I know the coach is the first person on the chopping block every time there’s something to complain about, but the players have to bear the market share of the blame at some point when things go bad. The starters came in looking as disjointed as ever, seemingly almost blind to the height and athleticism of Charlotte’s immature roster. They made one pass too many. One particular episode that stood out was Matisse Thybulle passing a dunk to pass the ball to Embiid, who was in the same position as he was on the other side of the court, but with a defender close by, only for that pass to be deflected for a live ball turnover.

This kind of play – where you force passes that aren’t there or make extra, unnecessary passes for a snappy ball movement – is frustrating on several levels. On the one hand, the basic principle is that you are selfless through an error, passing open shots to get the ball to teammates who are not in a good position to take advantage of having the rock in their hands. It’s called being so selfless that you’re actually selfish. On the other hand, there is such a thing as shot quality, and you don’t want to discourage ball movement when your team has such heavily used players that lack of ball movement is a common downfall when they play poorly.

This all comes back to making decisions and appreciating basketball. There’s no excuse for being so incoherent in attack. If you overlook the ways your opponent could potentially cause you problems, then you either sleep or ignore the recon report. Both are bad, but sleep deprivation may be worse for this group. They have done nothing to earn the ability to just play through games on autopilot and still win. That’s reserved for very good teams, which the Sixers have yet to establish this season.

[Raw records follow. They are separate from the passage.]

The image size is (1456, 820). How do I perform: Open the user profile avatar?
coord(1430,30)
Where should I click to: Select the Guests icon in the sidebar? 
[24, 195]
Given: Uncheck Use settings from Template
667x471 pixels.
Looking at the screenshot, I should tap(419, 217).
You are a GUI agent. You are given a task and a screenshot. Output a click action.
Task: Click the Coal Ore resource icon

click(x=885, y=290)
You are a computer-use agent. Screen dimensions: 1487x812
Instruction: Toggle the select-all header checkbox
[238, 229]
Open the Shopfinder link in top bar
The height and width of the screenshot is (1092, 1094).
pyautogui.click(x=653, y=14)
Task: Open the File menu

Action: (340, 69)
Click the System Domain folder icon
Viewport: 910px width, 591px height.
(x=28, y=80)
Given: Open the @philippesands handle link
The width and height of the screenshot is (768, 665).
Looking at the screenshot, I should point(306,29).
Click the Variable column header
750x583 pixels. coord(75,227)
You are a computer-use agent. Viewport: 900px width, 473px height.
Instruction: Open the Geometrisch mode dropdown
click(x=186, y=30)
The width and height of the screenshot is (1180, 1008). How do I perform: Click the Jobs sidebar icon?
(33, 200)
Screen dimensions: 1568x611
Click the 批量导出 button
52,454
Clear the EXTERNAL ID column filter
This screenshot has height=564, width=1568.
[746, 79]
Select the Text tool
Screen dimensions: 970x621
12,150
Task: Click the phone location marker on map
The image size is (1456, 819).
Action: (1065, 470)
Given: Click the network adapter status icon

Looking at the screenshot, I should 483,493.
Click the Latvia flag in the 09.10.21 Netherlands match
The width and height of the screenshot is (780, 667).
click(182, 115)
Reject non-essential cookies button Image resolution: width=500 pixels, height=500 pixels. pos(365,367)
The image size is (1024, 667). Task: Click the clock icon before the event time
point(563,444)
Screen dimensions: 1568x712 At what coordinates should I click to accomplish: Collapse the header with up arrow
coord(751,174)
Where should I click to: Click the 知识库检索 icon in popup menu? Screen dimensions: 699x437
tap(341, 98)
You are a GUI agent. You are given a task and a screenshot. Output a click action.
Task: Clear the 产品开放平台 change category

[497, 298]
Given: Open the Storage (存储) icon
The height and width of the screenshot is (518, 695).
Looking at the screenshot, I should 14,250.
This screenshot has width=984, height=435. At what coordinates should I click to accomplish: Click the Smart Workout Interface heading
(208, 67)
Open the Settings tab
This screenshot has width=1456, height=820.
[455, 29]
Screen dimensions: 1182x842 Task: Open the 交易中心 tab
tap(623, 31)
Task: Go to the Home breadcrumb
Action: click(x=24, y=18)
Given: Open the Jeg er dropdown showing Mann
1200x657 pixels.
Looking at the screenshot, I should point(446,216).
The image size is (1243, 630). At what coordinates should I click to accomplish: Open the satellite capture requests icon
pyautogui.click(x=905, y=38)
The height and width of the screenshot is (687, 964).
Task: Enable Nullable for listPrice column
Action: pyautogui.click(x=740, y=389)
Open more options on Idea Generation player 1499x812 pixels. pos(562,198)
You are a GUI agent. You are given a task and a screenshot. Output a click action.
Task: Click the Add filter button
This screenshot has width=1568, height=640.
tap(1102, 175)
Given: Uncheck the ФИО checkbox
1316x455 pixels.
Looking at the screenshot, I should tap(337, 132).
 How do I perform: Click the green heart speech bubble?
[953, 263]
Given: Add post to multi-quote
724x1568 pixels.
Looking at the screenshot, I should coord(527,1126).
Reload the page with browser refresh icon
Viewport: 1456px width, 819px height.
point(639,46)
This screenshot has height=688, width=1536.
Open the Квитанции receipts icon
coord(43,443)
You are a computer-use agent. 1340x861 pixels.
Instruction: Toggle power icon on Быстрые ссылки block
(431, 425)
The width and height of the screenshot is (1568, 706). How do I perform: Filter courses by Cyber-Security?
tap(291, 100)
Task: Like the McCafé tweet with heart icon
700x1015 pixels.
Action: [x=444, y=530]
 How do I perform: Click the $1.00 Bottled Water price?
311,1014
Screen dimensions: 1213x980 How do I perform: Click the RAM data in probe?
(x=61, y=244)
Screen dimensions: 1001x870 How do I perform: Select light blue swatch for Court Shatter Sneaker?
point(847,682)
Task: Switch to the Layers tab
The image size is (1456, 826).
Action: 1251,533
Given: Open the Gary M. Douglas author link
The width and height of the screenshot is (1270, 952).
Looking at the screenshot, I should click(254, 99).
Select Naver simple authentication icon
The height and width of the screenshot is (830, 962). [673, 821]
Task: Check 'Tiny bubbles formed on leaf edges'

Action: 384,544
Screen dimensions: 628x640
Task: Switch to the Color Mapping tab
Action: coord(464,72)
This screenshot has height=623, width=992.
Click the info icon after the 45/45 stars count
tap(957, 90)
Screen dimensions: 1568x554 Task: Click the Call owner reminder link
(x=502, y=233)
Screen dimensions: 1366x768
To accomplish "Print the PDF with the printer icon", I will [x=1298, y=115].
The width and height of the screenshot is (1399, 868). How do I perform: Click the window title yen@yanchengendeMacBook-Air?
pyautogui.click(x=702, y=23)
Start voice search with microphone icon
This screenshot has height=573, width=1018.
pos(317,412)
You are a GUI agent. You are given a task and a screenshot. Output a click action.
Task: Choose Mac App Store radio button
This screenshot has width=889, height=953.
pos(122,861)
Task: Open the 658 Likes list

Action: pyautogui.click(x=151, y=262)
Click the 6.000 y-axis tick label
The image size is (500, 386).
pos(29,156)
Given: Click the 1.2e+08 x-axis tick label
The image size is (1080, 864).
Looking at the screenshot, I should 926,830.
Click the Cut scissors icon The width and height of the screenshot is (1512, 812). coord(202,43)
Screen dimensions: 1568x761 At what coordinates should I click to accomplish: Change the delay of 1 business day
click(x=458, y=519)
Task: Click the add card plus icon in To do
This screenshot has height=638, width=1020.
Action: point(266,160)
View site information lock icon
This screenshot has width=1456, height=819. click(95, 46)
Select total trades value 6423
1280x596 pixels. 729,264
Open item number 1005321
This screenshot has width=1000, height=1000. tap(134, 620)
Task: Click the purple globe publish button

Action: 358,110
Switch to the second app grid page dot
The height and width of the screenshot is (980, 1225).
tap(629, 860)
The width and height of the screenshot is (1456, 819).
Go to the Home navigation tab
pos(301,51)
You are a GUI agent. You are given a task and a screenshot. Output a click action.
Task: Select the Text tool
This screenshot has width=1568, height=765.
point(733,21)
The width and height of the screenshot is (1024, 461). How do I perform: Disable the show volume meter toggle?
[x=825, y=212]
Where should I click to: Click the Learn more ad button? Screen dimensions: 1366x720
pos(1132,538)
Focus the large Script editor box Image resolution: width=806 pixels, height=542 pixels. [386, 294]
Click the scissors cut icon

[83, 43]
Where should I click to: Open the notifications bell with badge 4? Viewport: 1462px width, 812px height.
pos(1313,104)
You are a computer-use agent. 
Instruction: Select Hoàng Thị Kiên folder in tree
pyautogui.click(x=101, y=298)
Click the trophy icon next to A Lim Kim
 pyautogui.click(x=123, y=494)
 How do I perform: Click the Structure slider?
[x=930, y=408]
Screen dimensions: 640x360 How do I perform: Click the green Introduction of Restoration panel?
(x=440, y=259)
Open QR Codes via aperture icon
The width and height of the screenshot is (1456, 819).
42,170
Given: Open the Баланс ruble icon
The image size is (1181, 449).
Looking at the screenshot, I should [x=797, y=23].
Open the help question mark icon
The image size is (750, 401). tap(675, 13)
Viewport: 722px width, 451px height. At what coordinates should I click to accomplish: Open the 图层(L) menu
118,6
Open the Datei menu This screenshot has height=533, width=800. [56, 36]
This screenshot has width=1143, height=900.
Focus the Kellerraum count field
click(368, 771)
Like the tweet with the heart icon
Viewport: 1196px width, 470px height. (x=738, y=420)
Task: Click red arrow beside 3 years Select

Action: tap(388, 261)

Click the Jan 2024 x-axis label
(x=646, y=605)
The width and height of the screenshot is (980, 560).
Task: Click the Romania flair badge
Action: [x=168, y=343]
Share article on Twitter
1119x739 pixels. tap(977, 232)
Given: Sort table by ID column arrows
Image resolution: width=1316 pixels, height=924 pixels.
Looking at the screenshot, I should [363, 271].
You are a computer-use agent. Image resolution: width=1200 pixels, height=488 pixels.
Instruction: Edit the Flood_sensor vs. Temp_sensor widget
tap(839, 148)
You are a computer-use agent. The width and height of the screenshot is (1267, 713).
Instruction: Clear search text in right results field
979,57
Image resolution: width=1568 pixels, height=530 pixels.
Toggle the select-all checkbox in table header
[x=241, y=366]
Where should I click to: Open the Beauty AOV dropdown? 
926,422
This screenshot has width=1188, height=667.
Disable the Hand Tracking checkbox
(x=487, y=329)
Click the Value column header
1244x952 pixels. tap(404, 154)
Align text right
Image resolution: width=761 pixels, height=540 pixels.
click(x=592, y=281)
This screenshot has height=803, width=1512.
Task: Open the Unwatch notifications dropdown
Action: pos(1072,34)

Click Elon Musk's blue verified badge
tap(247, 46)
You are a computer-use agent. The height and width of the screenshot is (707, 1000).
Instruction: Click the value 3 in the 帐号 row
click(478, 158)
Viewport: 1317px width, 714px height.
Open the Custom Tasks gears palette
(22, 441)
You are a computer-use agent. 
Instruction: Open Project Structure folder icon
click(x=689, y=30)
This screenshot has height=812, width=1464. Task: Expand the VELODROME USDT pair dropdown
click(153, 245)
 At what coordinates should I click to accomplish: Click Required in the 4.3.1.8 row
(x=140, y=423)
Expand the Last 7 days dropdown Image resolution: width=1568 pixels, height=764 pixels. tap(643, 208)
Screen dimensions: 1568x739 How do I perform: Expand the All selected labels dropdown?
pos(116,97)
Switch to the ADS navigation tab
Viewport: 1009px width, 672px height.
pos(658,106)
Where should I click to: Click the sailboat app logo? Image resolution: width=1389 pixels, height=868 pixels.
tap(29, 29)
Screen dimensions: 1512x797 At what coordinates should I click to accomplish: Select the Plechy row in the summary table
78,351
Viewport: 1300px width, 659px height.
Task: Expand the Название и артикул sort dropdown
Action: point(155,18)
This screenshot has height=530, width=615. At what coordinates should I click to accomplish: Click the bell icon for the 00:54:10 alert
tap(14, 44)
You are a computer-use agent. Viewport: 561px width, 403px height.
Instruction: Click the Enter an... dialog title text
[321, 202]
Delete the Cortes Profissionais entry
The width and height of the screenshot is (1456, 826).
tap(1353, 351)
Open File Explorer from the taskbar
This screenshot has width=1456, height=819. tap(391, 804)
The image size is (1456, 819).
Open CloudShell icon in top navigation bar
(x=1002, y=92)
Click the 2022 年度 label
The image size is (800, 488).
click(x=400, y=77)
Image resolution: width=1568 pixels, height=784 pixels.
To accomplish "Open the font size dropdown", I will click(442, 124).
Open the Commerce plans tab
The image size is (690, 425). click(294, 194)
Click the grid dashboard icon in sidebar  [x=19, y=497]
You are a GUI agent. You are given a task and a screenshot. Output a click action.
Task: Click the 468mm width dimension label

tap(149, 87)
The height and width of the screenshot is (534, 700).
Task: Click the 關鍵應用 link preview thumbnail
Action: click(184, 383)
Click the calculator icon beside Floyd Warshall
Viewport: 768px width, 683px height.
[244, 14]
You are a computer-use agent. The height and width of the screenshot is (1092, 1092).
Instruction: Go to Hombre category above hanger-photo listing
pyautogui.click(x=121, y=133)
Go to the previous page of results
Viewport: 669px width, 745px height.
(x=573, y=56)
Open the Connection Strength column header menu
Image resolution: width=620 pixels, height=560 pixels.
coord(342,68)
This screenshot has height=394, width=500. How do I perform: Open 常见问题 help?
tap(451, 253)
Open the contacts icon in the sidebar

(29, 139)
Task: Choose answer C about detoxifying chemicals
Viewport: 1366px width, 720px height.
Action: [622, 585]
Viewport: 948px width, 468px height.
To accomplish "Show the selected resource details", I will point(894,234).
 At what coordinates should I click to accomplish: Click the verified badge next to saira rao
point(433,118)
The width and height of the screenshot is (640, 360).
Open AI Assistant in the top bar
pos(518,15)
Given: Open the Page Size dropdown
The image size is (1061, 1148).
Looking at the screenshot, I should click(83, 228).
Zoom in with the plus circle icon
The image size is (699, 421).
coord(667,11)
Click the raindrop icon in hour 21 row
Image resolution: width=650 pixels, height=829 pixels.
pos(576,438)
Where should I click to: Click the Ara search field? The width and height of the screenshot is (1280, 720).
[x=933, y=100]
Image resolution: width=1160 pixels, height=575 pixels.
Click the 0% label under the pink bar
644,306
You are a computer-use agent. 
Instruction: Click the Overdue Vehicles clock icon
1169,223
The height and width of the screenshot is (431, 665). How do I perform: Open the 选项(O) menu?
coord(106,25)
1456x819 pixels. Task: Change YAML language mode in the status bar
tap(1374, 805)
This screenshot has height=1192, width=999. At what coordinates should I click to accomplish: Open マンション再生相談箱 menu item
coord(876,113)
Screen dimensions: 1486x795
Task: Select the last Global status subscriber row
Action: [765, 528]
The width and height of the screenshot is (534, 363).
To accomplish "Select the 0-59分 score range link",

Another thing you have to blame the players for is the transition defense. Things got better and better until Harden returned. Not a shock when you consider that one of its biggest drawbacks is the number of live-ball turnovers. It wasn’t just him in the first half, Harden contributed just one of the innings before the break. But you can forget about getting any effort from him during the transition. He might as well get under the Sixers’ basket when the opposing team goes on break. Whether it’s communication or understanding where they need to be, the entire team just doesn’t seem to care about coming back when the opponent runs out.

You could say that falls on Rivers. In a way you would be right. Except they don’t have a chance to make stops in the transition anyway because sometimes their efforts to come back are so bad. This mainly falls on the boys in the uniforms. What could help is some awareness and communication about violation. But that’s also effort and commitment, which the Sixers didn’t want to offer much of in the first quarter. Again, that comes back to playing competition.

The Sixers (14-12) will host the Sacramento Kings (14-11) on Tuesday. The tip is set at 7:00 PM Eastern Time. You can catch the action on NBC Sports Philadelphia.